Please report every line of the records that contains the word "description", copying each one in full. Case counts.

== Available data ==

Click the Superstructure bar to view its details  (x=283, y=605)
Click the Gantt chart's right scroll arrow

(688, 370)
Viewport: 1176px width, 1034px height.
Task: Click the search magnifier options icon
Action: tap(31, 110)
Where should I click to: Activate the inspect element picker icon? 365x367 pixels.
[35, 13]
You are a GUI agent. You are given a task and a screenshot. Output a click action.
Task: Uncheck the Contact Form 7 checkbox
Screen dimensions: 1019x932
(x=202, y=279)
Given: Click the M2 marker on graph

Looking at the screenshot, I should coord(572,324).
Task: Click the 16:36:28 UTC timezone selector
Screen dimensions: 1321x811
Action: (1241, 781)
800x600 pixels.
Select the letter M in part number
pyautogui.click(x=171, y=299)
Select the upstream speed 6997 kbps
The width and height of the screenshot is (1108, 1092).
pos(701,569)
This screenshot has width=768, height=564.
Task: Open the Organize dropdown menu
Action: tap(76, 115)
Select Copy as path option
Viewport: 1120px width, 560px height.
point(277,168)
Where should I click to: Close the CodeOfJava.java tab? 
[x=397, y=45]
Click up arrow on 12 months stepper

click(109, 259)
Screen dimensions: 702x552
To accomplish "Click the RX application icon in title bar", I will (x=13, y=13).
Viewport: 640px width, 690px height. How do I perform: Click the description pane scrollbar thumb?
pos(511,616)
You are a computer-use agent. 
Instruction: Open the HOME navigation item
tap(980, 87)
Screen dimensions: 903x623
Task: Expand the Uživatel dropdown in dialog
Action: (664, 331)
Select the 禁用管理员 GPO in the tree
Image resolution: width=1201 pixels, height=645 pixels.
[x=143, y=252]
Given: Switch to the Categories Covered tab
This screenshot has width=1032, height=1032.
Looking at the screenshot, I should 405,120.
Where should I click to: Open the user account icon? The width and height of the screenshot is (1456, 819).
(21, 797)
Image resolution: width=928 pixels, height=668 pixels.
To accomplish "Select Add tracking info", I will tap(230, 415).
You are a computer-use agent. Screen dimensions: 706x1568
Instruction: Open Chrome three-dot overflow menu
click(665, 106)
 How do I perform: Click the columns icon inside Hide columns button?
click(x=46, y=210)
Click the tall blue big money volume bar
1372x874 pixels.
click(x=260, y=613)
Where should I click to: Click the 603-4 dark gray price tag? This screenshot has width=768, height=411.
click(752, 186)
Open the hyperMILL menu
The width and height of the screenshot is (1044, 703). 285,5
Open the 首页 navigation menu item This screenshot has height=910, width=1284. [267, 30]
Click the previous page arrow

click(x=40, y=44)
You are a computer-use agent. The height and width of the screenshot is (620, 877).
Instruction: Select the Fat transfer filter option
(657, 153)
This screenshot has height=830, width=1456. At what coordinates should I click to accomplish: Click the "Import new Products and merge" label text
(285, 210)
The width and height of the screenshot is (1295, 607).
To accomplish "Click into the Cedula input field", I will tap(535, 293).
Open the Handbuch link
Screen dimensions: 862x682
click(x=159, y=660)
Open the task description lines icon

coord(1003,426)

===

Solution to this exercise:
Viewport: 640px width, 690px height. How do I perform: Click the description pane scrollbar thumb?
Open the task description lines icon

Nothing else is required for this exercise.